There’s a battle raging right now, and it’s hard to know whether it’s more tragic or more beautiful. On one side, we have subjective identity groups. On the other side, we have the camp of the ostensibly principled and objective. Think LGBTQ+ as an example of the identity type. Think evangelicals as the principled.

They’re not on a shared continuum. That’s why the shrieking gets louder as they get nearer to one another, and their ability to hear each other gets worse. They’re on parallel tracks, like two thundering trains, and they drown each other out as they pass.

Personal stories build communities.

How the Identity/Subjective People Build Community

Identity communities seem to form around personal, outlier stories being shared in the context of other people sharing similar stories. Using the LGBTQ+ example, maybe the personal story has to do with coming out as gay. It’s profoundly personal, and it’s an outlier story because it’s a minority story experienced as part of a minority facing negative social pressure.

Our identity is derived from how our subjective experience interacts with objective reality and the ways we engage the filters of principles.

How the Principle/Objective People Build Community

The other camp, the objective/principled camp, holds tight to ideas of impersonal truth. Most commonly, the impersonal truth claims validity based on religious doctrine. Of course, cultural doctrine is a pretty convenient surrogate when religious thinking runs thin. This camp tends to coalesce around ideas and authority rather than personal experience and compassion for outliers.

The tragedy to the battle is not the fact of conflict or the inability of the camps to interact. The tragedy is what each side is losing.

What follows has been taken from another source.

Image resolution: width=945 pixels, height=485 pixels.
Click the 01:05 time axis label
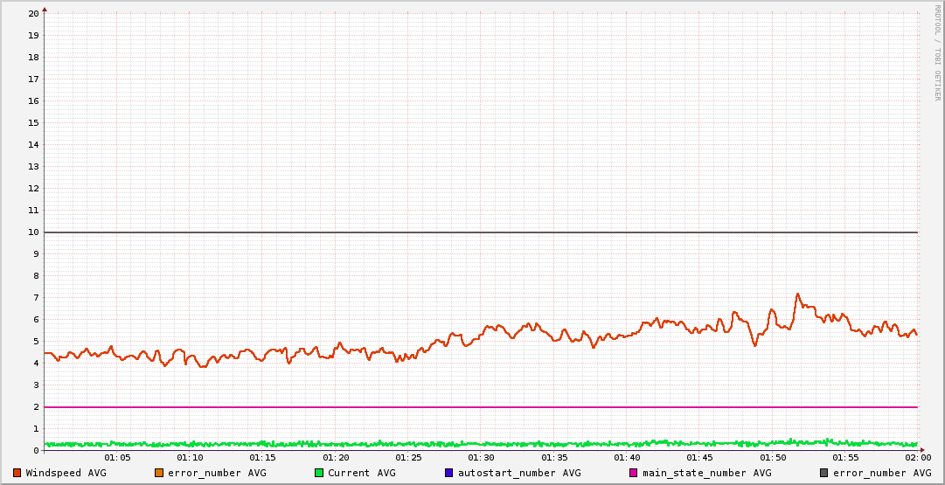pos(117,458)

The ability to carry useful and winsome principles only comes from an awareness of how they work in subjective contexts.

What Each Side is Losing

In short, the subjective side is losing God. At least a God who gets to define Himself. One whose distinct identity and authority represent a useful framework for living and for transcending human frailties. It’s one thing to use experience as a way of navigating one’s own perspective and sense of self. That approach falls short when defining someone else – especially God.

There are plenty of people in the identity/subjective world who would argue they’re more than willing to accept this loss. When all they’ve known of God is the religious doctrine that made them outliers, a certain level of protective agnosticism makes sense. When religious conviction threatens intimate relationships (as in the LGBTQ+ community), proximity to religion can feel a lot like cuddling a pet rattlesnake.

What about the objective/principled side? What’s their tragic loss? Perhaps you’ve heard the phrase “facts don’t care about your feelings.” True enough. But you know who does care about your feelings? God, and anyone who loves you. Your feelings don’t change facts, but what the objective/principled side is losing at an increasing rate is humanity. The more people focus on principles and objectivity, the harder it is to hold space for irrationality, appetites, and the “self” in both lover and beloved.

Keeping Principles and Subjective Experience Together

If we all have a desire to know “right relationship,” we must refuse to ever jettison one of those words in favor of the other. There are plenty of people in the objective/principled world who demonstrate a preference for being “right” over remaining in relationships. Especially relationships that don’t conform to doctrinal norms or mandates. At a certain point, a person can conceive of themself as an object, an illustration of a principle, without a subjectively-affirmed identity. This, rather than as a person defined and pursued with a timeless longing by a God whose goal is communion and relational intimacy. And whose efforts and sacrifices are the only means by which intimacy can be achieved.

Confidence in your identity comes from an awareness of yourself within an objective, relational reality.

What is the Identity + Objectivity Solution?

So, what’s the beauty in the battle? The beauty is the solution. And that solution is the function of this site: to share personal, outlier stories of Jesus. One camp already values personal, outlier stories and knows how to make room for the approach. The other camp already insists on the importance of God. Jesus is the summation of Heaven’s desire to reconcile humanity with divinity. A loving invitation to go beyond ourselves without ever erasing ourselves.

Tribes like evangelicalism begin with a rejection of a religiosity in favor of a “personal relationship with Jesus.” But when faced with divergent personal experience stories, an impersonal religious objectivity rises to the top. The history of faithful Christianity is all about personal outlier stories. Not so today.

Meanwhile, current identity tribes struggle most of all with personal stories that are outliers to specific reactionary agendas. The most religious stiff-necked among us are very often the ones most hostile to ideas of religion at all. The history of emerging tribes and emerging movements is the generous embrace of strangers. Definition by inclusion, not tribal animus.

Getting Beyond Tribes

Tribes won’t save us. They only consume us as they pit us against other tribes. We need to dive into our personal experiences, in front of one another, and ask where those experiences truly invite us. The “where” could well be “together,” and that in the company of a Jesus all of us need to meet afresh. If He is who He says He is, we’ll see Him and find each other as we find Him.

If you want to grab the beauty instead of the tragedy, it comes down to these two things: look for what Jesus does, and share your personal, outlier stories not for the sake of building a religion, but for the sake of helping others see Jesus too.